Hi all,
I have a few lines of code that include a column drop, a column rename, and a merge of two df. I need to repeat it 18 times. I have been trying to create a function to do it, but merge is not happy with the renamed column. it does not see it for some reason. I have actually written out the code 18 times for individual trials and everything works, but in the function i create it does not.
Any help is appreciated!
works:
enrollment2001 <- read.csv("C:\\Box Sync\\Name\\Data\\Schools\\enrollment\\cde_enrollment\\Batch579\\enrollment_2000-2001.csv", colClasses = c("CDS_CODE" = "character"))
frpm2001 <- read.csv("C:\\Box Sync\\Name\\Data\\Schools\\frpm\\frpm_2000-2018_clean1\\frpm2001_clean1.csv", colClasses = c("CDSCode" = "character", "year"= "NULL"))

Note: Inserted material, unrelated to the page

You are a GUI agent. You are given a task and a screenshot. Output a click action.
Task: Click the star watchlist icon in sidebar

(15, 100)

#rename key column to be a shared name CDS_CODE
names(frpm2001)[names(frpm2001) == "CDSCode"] <- "CDS_CODE"
#merge enrollment with frpm
Merged01 <- merge(enrollment2001, frpm2001, by= "CDS_CODE", all.x= TRUE)
create a function to combine enrollment and frpm data
enrol_frpm<-function(year){
#read in the data
inputPath1 <- "C:\\Box Sync\\Name\\Data\\Schools\\enrollment\\cde_enrollment\\Batch579\\"

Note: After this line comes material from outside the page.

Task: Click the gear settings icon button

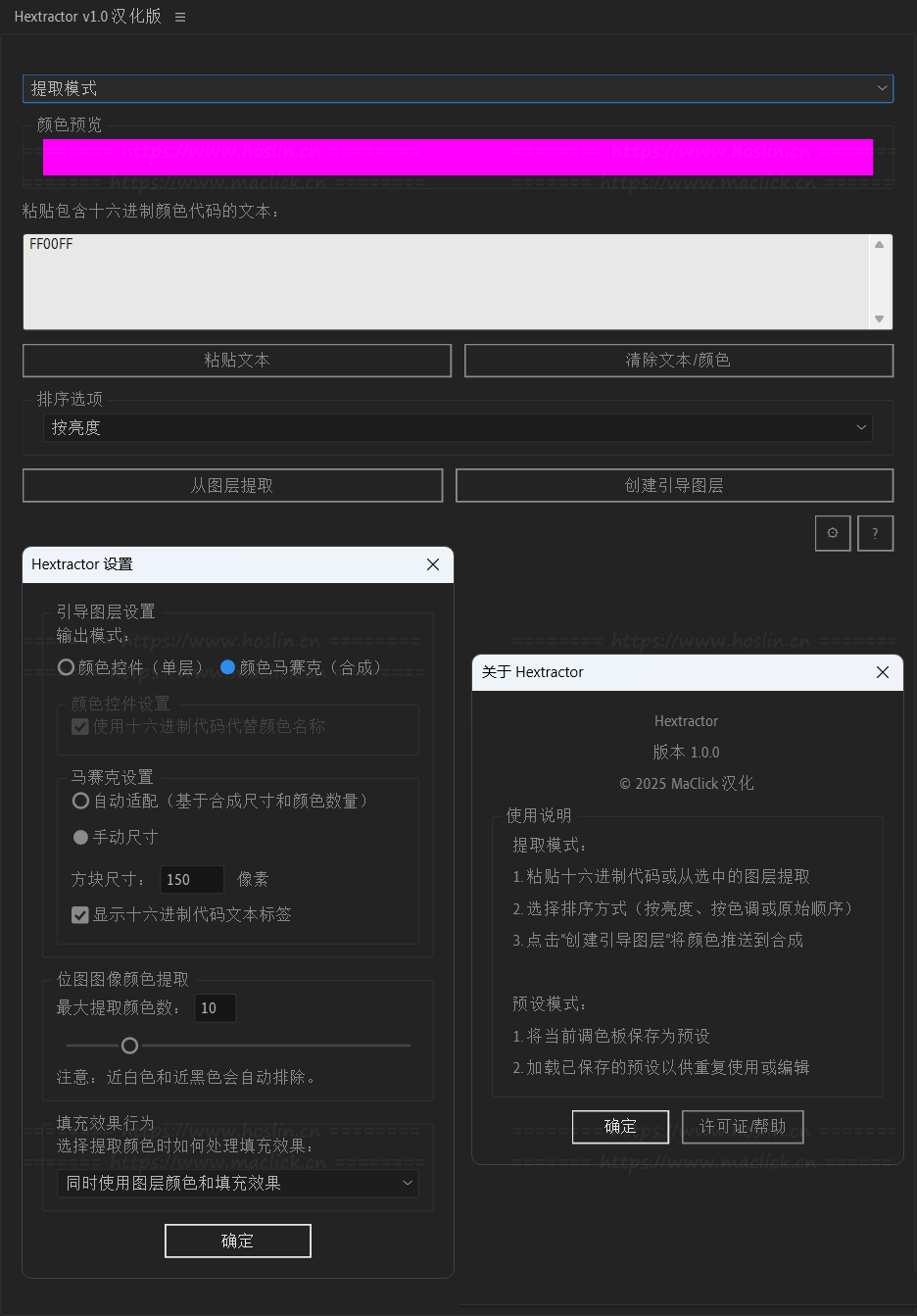Action: 833,533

inputPath2 <- "C:\\Box Sync\\Name\\Data\\Schools\\frpm\\frpm_2000-2018_clean1\\"
inputPath3 <- "C:\\Box Sync\\Name\\Data\\Schools\\enrol_frpm\\"
enrol <- read.table(paste(inputPath1,"enrollment_",year-1,"-",year,".csv",sep=''),sep = '', fill = TRUE,header = TRUE, quote = "", colClasses = c("CDS_CODE" = "character"))
frpm <- read.csv(paste(inputPath2,"frpm",year, "_clean1", ".csv",sep = ''),sep = '', fill = TRUE,header = TRUE, quote = "", colClasses = c("CDSCode" = "character"))
#drop year column in frpm
frpm$year= NULL
#rename key column to be a shared name CDS_CODE
names(frpm) <- c("CDS_CODE"-)
#merge enrollment with frpm
Merged<- merge(enrol, frpm, by= `CDS_CODE`, all.x= TRUE)
#write out the data
write.csv(Merged, paste0(inputPath3,"enrol_frpm",year,".csv",sep=''), row.names = FALSE)
}
#define the years of interest
years <- c(2001:2018)
#run the previously defined function for each year
for (year in years) {
enrol_frpm(year)
}
Error in merge(enrol, frpm, by = CDS_CODE, all.x = TRUE) :
object 'CDS_CODE' not found
In addition: Warning messages:
1: In read.table(paste(inputPath1, "enrollment_", year - 1, "-", year, :
not all columns named in 'colClasses' exist
2: In read.table(file = file, header = header, sep = sep, quote = quote, :
not all columns named in 'colClasses' exist